Strong performances are expected from Tony the ten pound Pom, as the widow Twankey and Joe Hockey as a bungling but loveable, comic Ali Baba who runs around swearing revenge on a mob of merchant bankers, tax- evading multinational thieves, only to disclose in the final moments of the show, that he is married to one of them.

Highlights include ‘It’s everybody else’s fault but mine…’ in which a hapless Joe Hockey must convince a sceptical audience that that he has learned anything from Budget Mark 1 despite his continued need to blame others and his deluded claim that he ‘tried to do too much in the way of reform.’ If only we had all set out to do so much less and had no-one to contend with. The world would be close to perfect.

‘It is the senate. It was the Greens. It is Labor,’ Hockey explains to the AFR. Au contraire Joe, let’s not forget the matter of your poor communication and consultation. Your budgets won’t work because they are not built on consensus. For consensus you have to talk to people; share with them. You have to heed and respect what people say.

The essence of theatre is illusion. The Federal Budget perpetuates the illusion that our leaders have the power to shape our future when they clearly struggle to cope with the present. Expect more rhetoric about ‘heavy lifting;’ the ‘bulk of the hard work’ being done. Expect blather from Scott Morrison about pension ‘taper points’ as he wilfully confuses the technical element of budgeting with its real locus in political priorities.

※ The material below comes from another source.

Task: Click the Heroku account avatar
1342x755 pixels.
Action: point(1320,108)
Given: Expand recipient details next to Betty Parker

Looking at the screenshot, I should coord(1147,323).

The hard work of raising revenue has not even begun, whether it be via chasing tax evaders, reforming superannuation tax, a scheme which is obscenely skewed in favour of the rich and costs us as much as Medicare. Investing in renewable energy industries would make more sense than continuing to pour money into a hole in the ground to benefit multinational mining companies. Or into the pockets of the coal barons.

B2, is a cleverly marketed surrealist life-size puppet theatre show sequel to B1, Federal Treasurer Joe Hockey’s debut. The show was widely panned as unfair. B2 is billed to be a ‘bring home the bacon budget’ although some observers add: ‘only for those already riding high on the hog’ or a ‘pigs might fly’ rider.

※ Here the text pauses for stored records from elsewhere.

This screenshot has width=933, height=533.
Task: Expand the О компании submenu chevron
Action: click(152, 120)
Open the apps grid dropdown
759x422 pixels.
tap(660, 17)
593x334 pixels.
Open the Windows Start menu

The (Second) Greatest Show on Earth gets its nation-wide release on May 7. A small fortune has been spent in its promotion. Punters await in frenzied expectation. Will Hockey get it right this time? What has he learned from his earlier flop? Will this be curtains for the dynamic neo-con duo?

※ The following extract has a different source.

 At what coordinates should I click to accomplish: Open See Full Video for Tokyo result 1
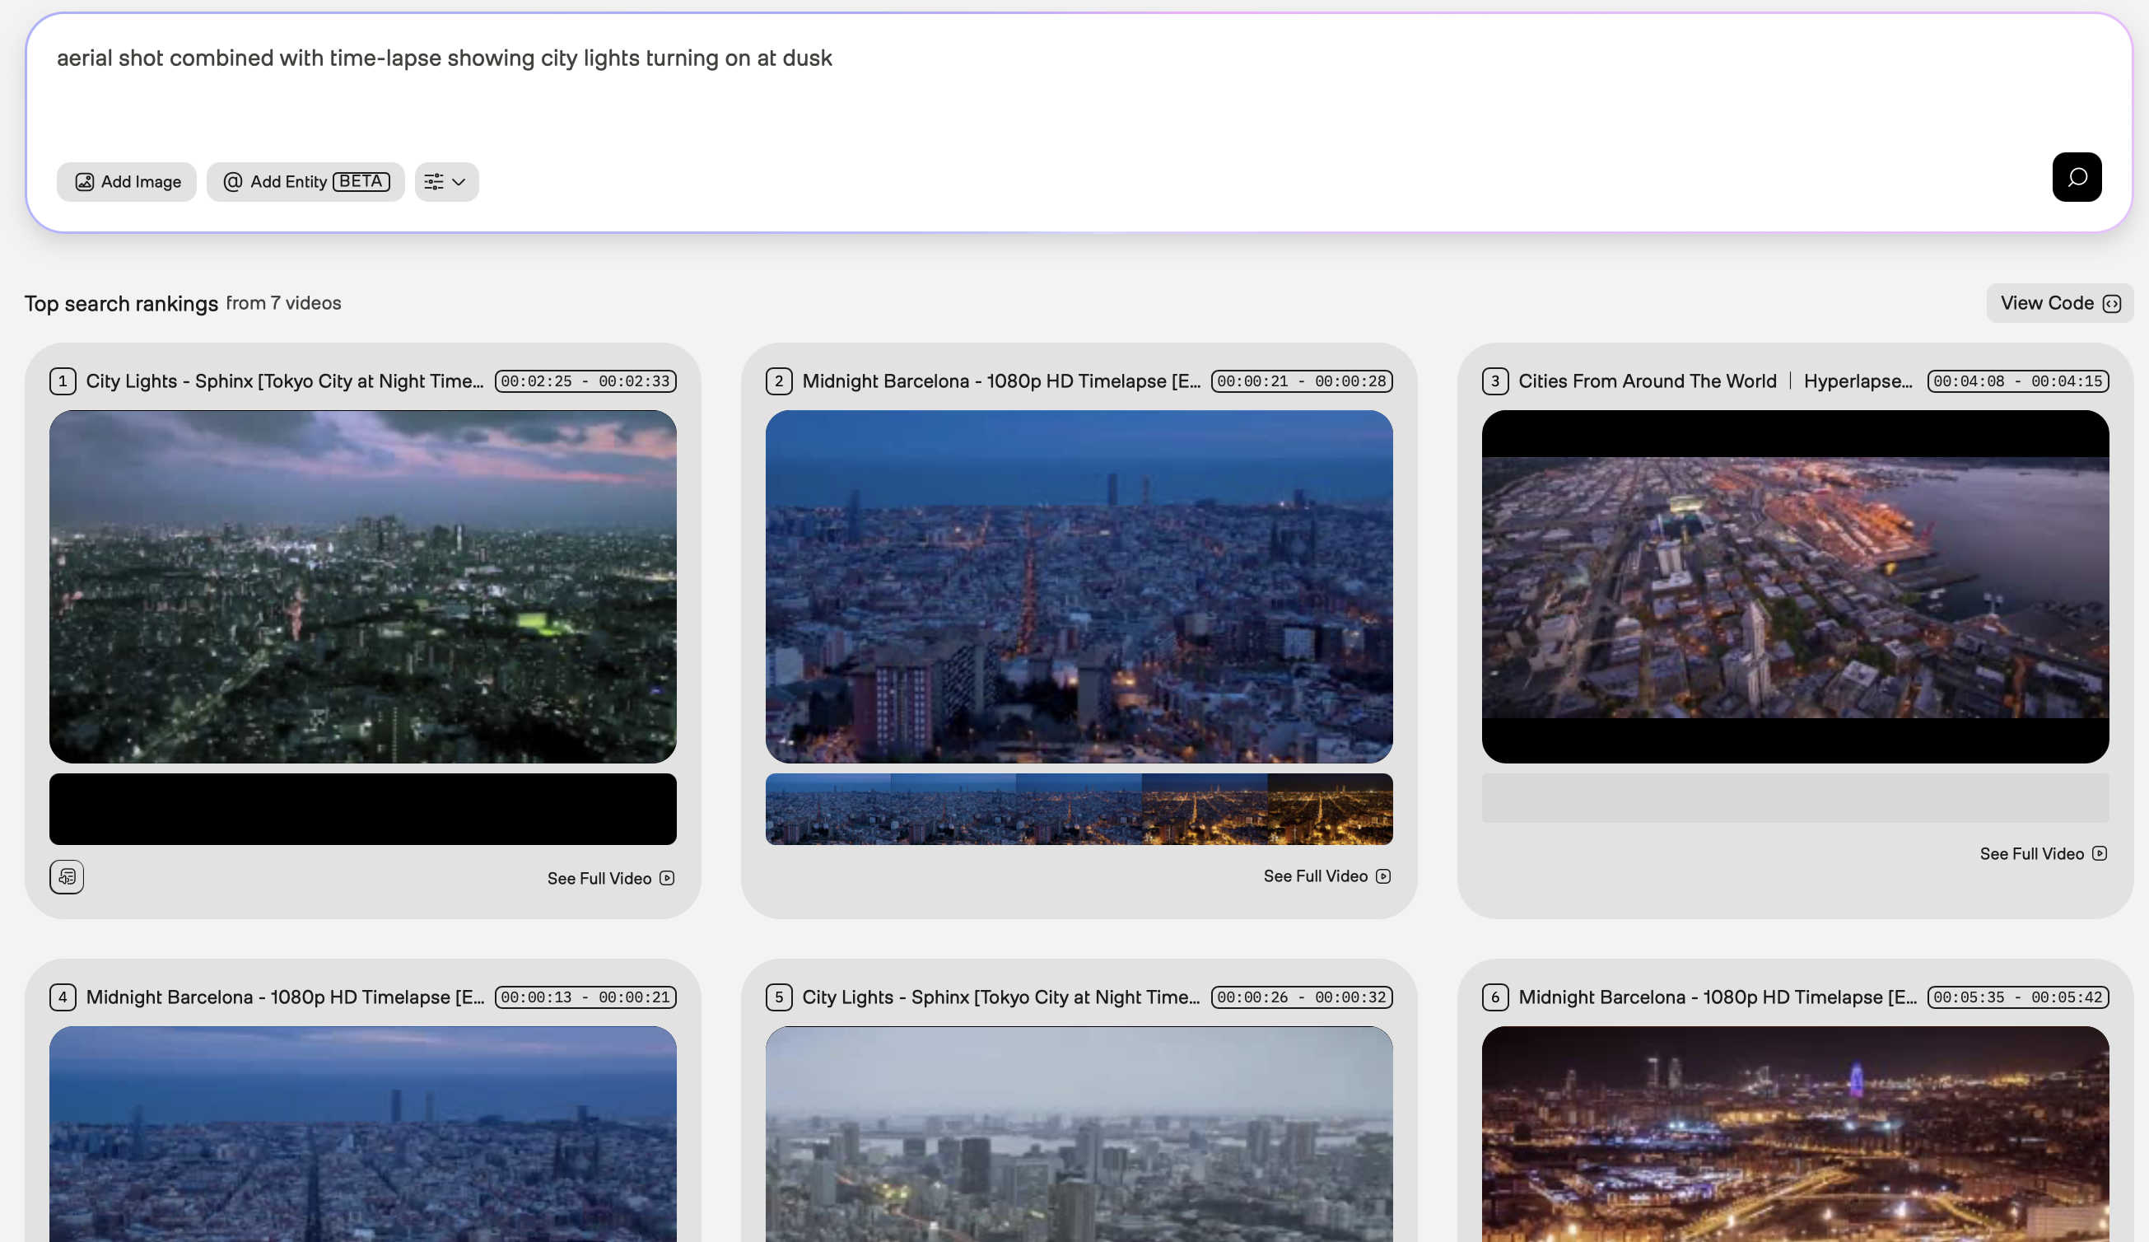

Given our Treasurer’s abysmal first budget show, what hope is there for his second? All that is certain is that there is a lot riding on this production. No wonder he and Abbott look nervous, especially in each other’s company. No wonder Abbott is so toey.

Unwittingly using negative psychology, Abbott is promising a budget that will be ‘very dull, very routine.’  Or perhaps he’s slipped into his promised ‘under-promise, over-deliver’ mode.

Meanwhile Laurie Oakes is leaking. We are in for a double dissolution, he puffs, doubtless while we are still distracted by Charlotte Elizabeth Diana’s blessed arrival, the sensational success of direct action and the funds given over to WA to reward Premier Colin Barnett for being unable to see past his own greed far enough to forecast a return to normality in iron ore prices; banking on boom times lasting forever.

And a ‘fair budget.’ The fairness tick of approval will earned by a fudged budget that does nothing to address the nation’s declining fortunes or any other type of leadership but which will do everything possible to shore up Abbott and Hockey’s survival with perhaps even hope fantastical of boosting chances of an Abbott government return.